Personal nutrition data engages 4000 families in Indonesia to improve mothers’ and children’s dietary awareness & behavior
In impoverished communities in West Timor, Indonesia, rice and maize are often the predominant sources of nutrition. With the absence of protein and micronutrient-rich vegetables from their diets, people can suffer from wasting, stunting and malnourishment. NGO Helen Keller International’s (HKI) Enhanced Homestead Food Production (EHFP) programme is helping to diversify diets through training and education, but ran into challenges in encouraging participation in the study.
In the EHFP programme’s baseline study, blood samples had to be quickly frozen and analysed at base camp – miles away from the participants’ villages – meaning that participants couldn’t find out the results of their blood tests.
To encourage participation in the endline study, rapid test kits to analyse blood, breast milk and salt samples were brought to the villages. The participants could personally observe the analysis and received on the spot, individual health cards with their personal data.
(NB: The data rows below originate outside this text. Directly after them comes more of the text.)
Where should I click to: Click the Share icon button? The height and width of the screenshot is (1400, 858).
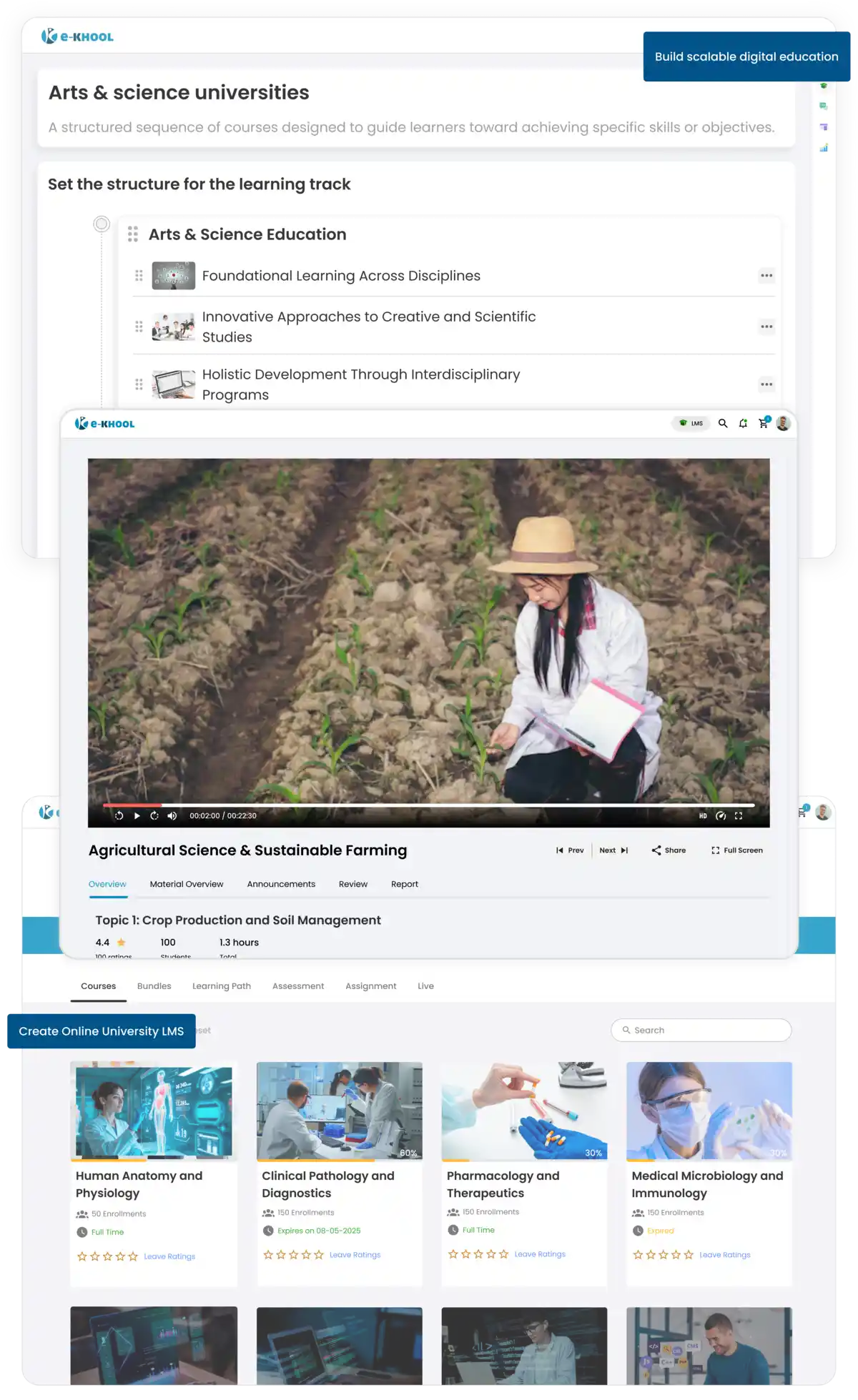669,850
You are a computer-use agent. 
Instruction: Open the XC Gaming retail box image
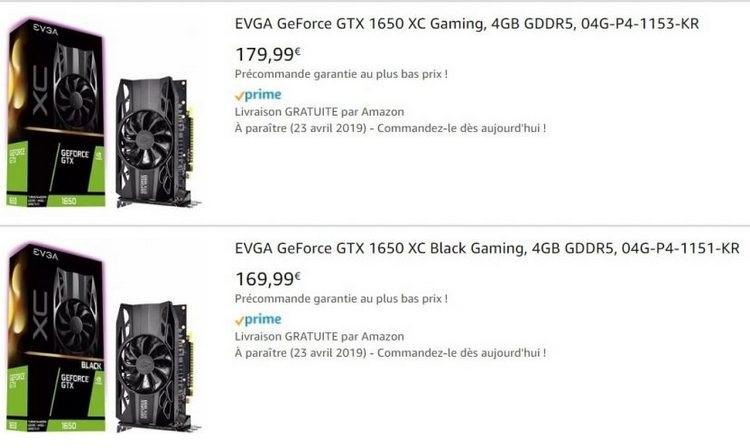point(56,113)
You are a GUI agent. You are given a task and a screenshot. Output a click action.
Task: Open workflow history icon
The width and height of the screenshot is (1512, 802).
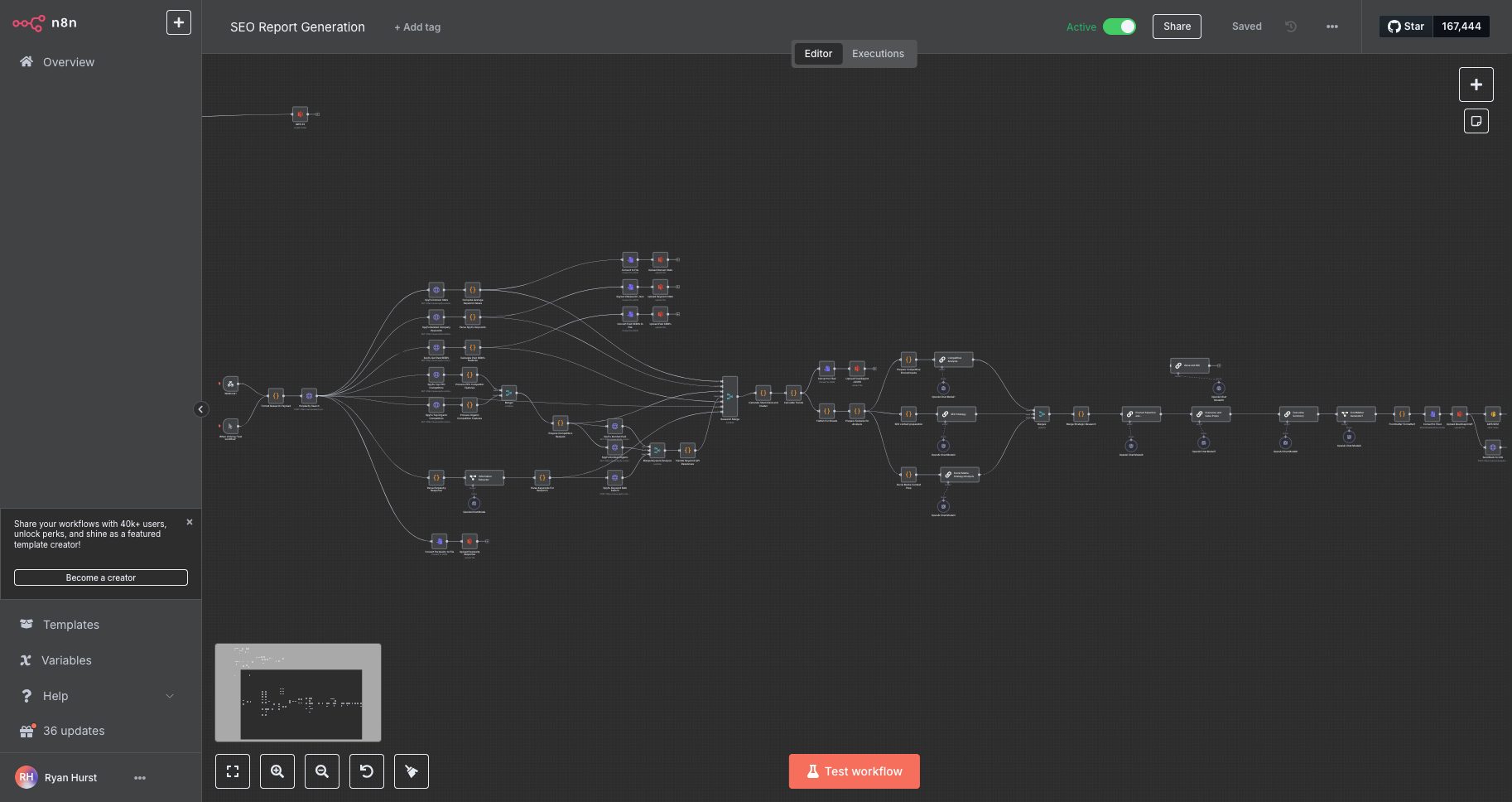(x=1290, y=27)
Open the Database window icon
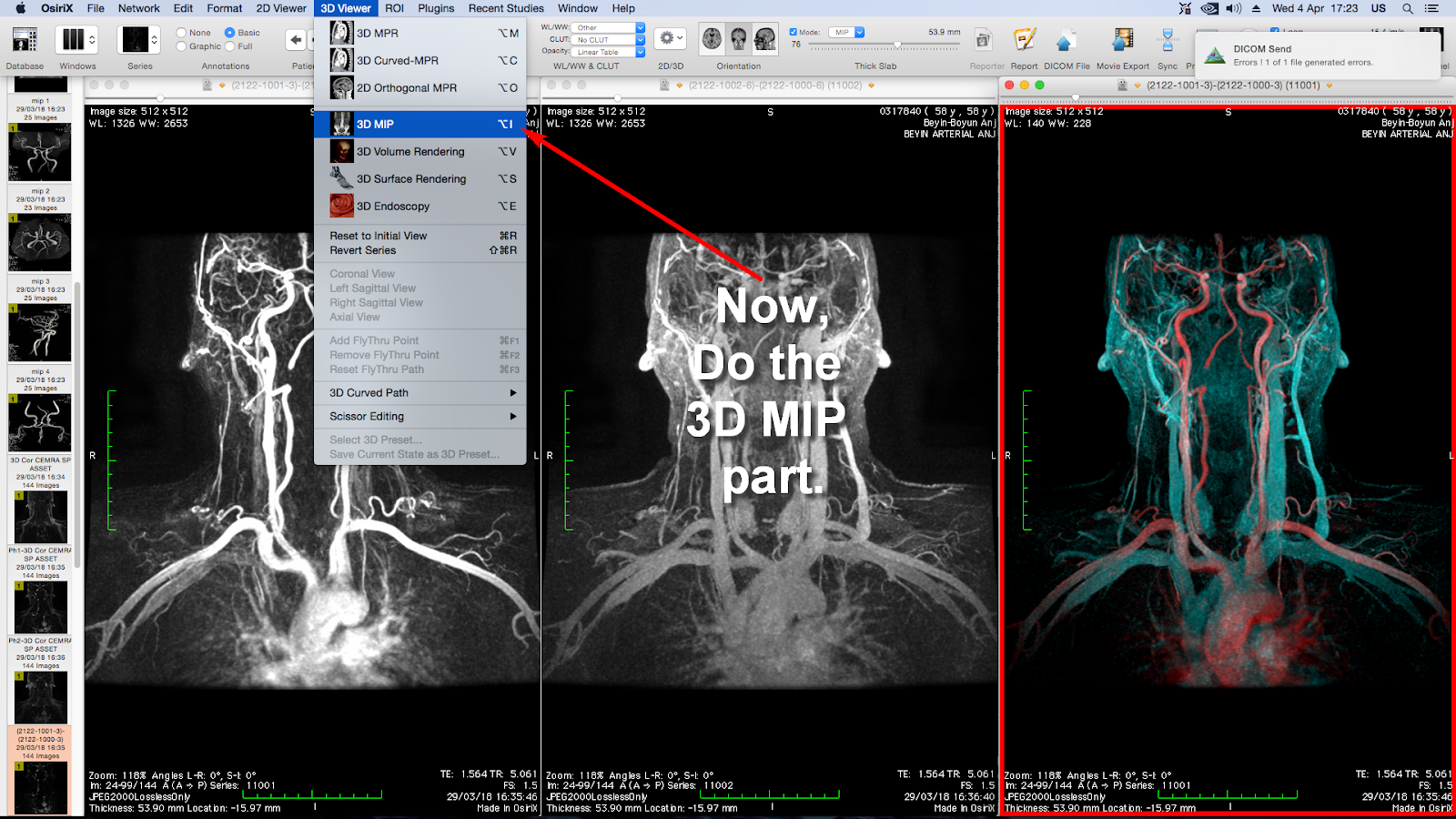The height and width of the screenshot is (819, 1456). pos(23,41)
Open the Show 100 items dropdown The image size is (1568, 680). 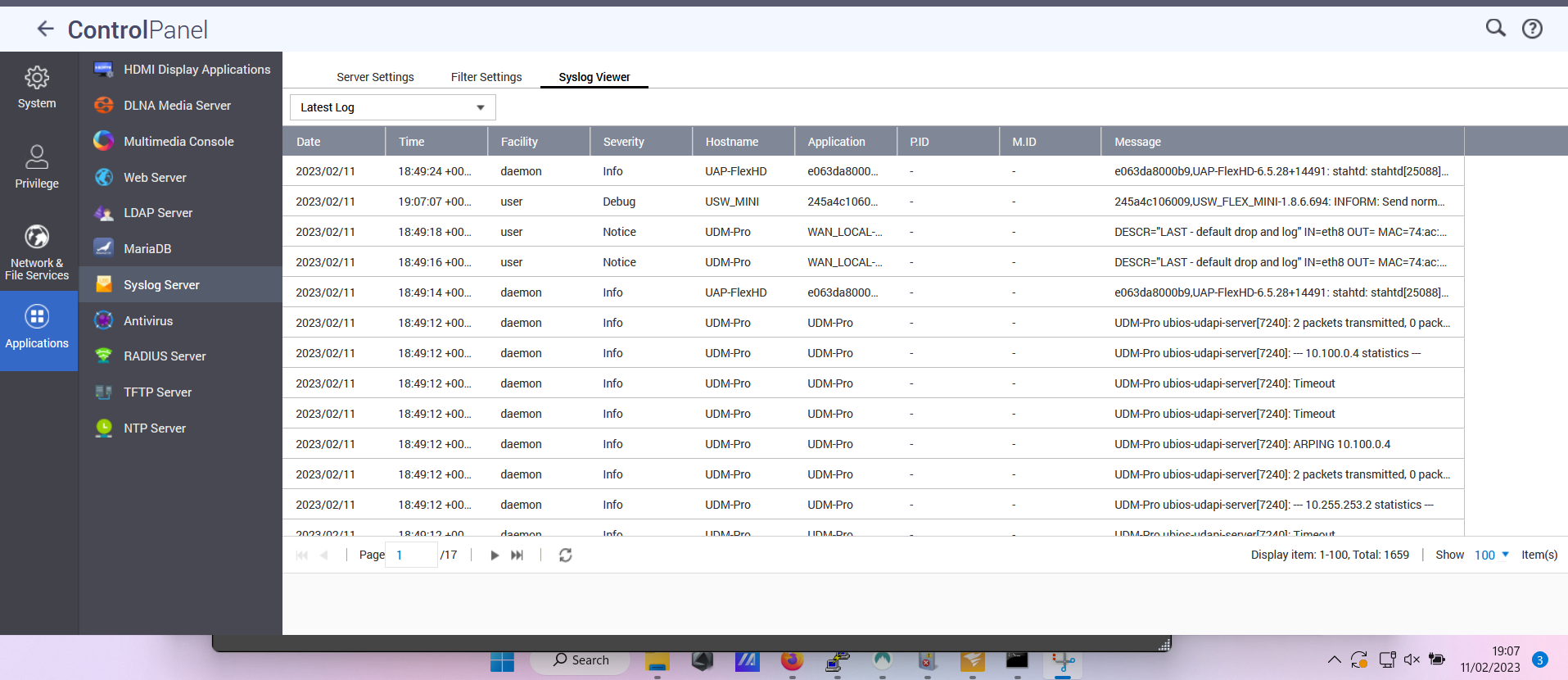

“Based on the observations from the field, we received almost 100% participation at endline because our beneficiaries as well as family members were eager to know the results,” said Dian Hadihardjono, Nutrition Programme Manager at HKI Indonesia.
Moreover, on-the-spot results allowed participants to receive immediate feedback and counseling on their health and diets, encouraging sustainability of the four-year initiative.
Read more about that here.
Coverage data helps inform the development of fortification programmes
Fortification of staple foods with vitamins and minerals is recognised to be a cost–effective public health intervention that can reach large segments of the population. The impact of a food fortification programme lies in its coverage, that is the proportion of people, particularly those at risk of inadequate micronutrient intakes that the programme reaches.
Assessing a programme’s coverage – especially of those who need it most – is a recurring challenge for organisations, who are often beleaguered by small sample sizes, geographical limitations and high lab costs.
The Global Alliance for Improved Nutrition (GAIN) worked to address this issue by developing The Fortification Assessment Coverage Toolkit (FACT). FACT is painting a clearer picture of the potential for impact of fortification programs. To fully map the coverage and adequacy of fortified foods, however, thousands of samples needed to be tested.
“Partnering with BioAnalyt made sense as we needed reliable and affordable data to assess the coverage and inform the development of our programmes,” said Greg Garrett, Large Scale Food Fortification Director at GAIN. BioAnalyt used its kits to measure vitamins and minerals in the collected samples in an affordable and scaleable way.
BioAnalyt’s testing kits measure various minerals and vitamins with more in the development pipeline. The company seeks to democratise measurement of all critical nutrients for full transparency of the impact nutrition has on the health.
To date, FACT surveys assessing large-scale food fortification have been performed in 14 countries ranging from India to Kazakhstan to Ethiopia. By using these results to improve programme delivery and addressing barriers to coverage as the programme rolls out, GAIN is bringing effective food fortification to more and more people around the world.